Pourquoi ne pas mutualiser les ressources au sein de centres de compétence communs, les méthodes, les infrastructures, les centres de production, la sécurité, la gestion des accès, la bureautique, les applications transverses, l'usage des progiciels, des logiciels ouverts, la politique et le pilotage de l'externalisation ? Il y a au moins 1 milliard d'euros par an à économiser ! C'est l'objectif de cette gouvernance. La Cour des comptes et l'Inspection générale des finances en ont identifié le besoin dans le pilotage de Chorus, Hélios, ONP. Comment peut-on prétendre piloter de tels projets sans une gouvernance globale ? Le gouvernement n'est-il pas en recherche d'efficacité et d'économies ?

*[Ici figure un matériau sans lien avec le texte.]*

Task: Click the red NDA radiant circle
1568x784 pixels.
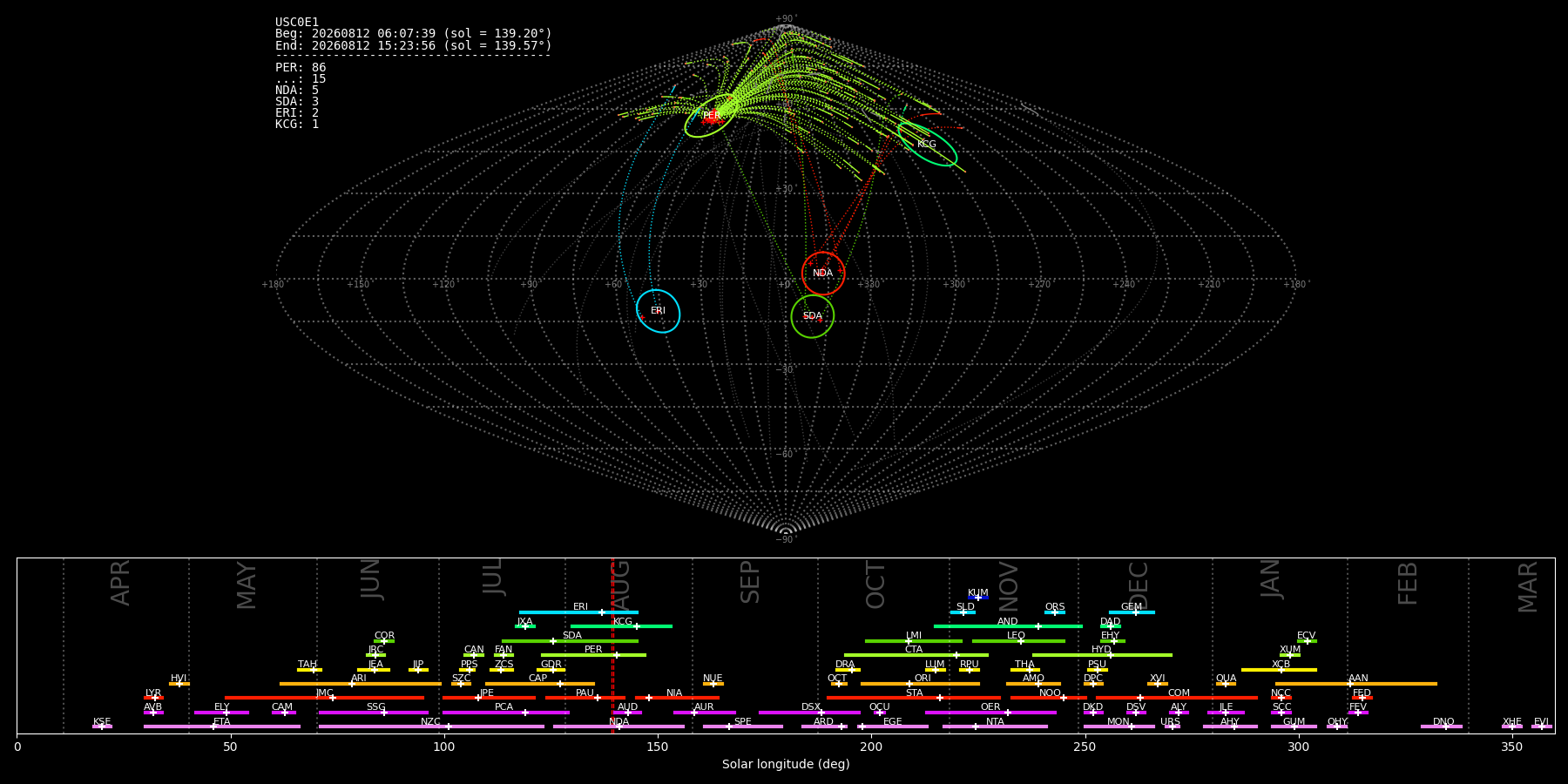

La mission de cette DSI centrale sera aussi de conseiller le gouvernement dans ses choix stratégiques concernant les NTIC. Il est urgent d'attribuer cette responsabilité à une équipe de professionnels qui assument et non plus à une technostructure, sans expérience métier, laissée à l'emprise d'un lobbying acharné des grands acteurs.

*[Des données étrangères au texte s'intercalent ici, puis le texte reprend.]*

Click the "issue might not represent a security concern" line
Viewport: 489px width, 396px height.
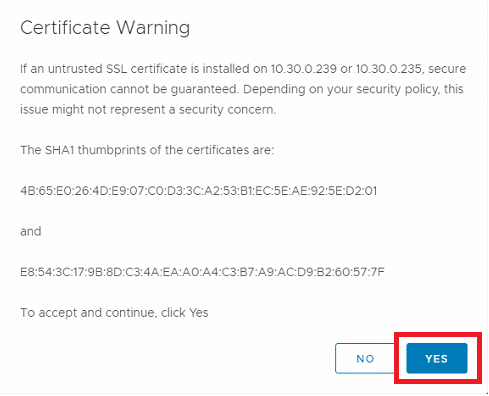pos(148,110)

Cette gouvernance formalisera également la mission de cette DSI centrale qui sera tenue pour responsable du pilotage du système d'information de l'État et de ses grands projets. C'est elle qui assistera les secrétaires généraux des ministères dans leurs décisions concernant leurs systèmes informatiques. C'est la condition nécessaire pour construire un système d'information cohérent interopérable au service du citoyen.

Les différentes structures créées au cours des dernières années ont toutes été des échecs. La raison : aucune n'était pilotée par des professionnels de métier. Ce laxisme managérial donne raison au laisser-faire technique actuel qui accentue l'hétérogénéité des systèmes. Arrêtons de payer des consultants aussi prestigieux soient-ils pour produire des rapports. Le pays n'en a plus ni les moyens ni le temps. Sachant ce qu'il faut faire, nous devons avoir le courage de créer cette structure avec des professionnels expérimentés.

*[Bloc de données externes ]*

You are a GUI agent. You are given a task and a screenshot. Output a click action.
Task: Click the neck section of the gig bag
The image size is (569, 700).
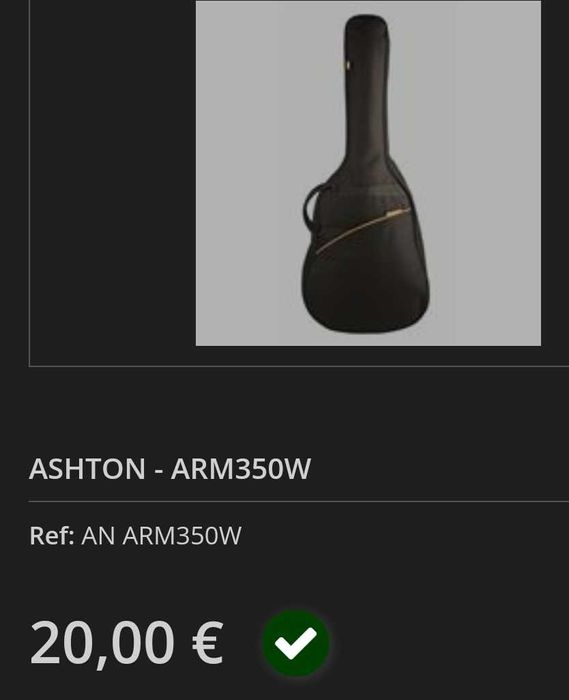click(367, 89)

Une obligation pour faire des économies et pour réussir le déploiement de la RGPP.

De nombreux chantiers de la RGPP sont lancés. Leur déclinaison opérationnelle imposera le développement et le déploiement de nouvelles applications informatiques. Comment faire si les infrastructures informatiques, les méthodes et les équipes ne sont pas prêtes ? Allons-nous laisser chacun de nos ministères continuer de travailler en solo ? Comment continuer d'accepter que ceux qui, en poste, devraient faire puissent continuer à tout faire pour que rien ne puisse se faire de peur de mettre en cause leur autonomie, voire de confronter leurs compétences ! Les recommandations sont faites et il existe des hommes d'expérience qui sont prêts à s'investir.

La crise est une occasion pour moderniser en priorité les infrastructures informatiques de l'Etat. Le gâchis n'a que trop duré et ce chantier doit être déclaré comme prioritaire par le gouvernement. C'est une question de bon sens, d'efficacité, de responsabilité et de courage.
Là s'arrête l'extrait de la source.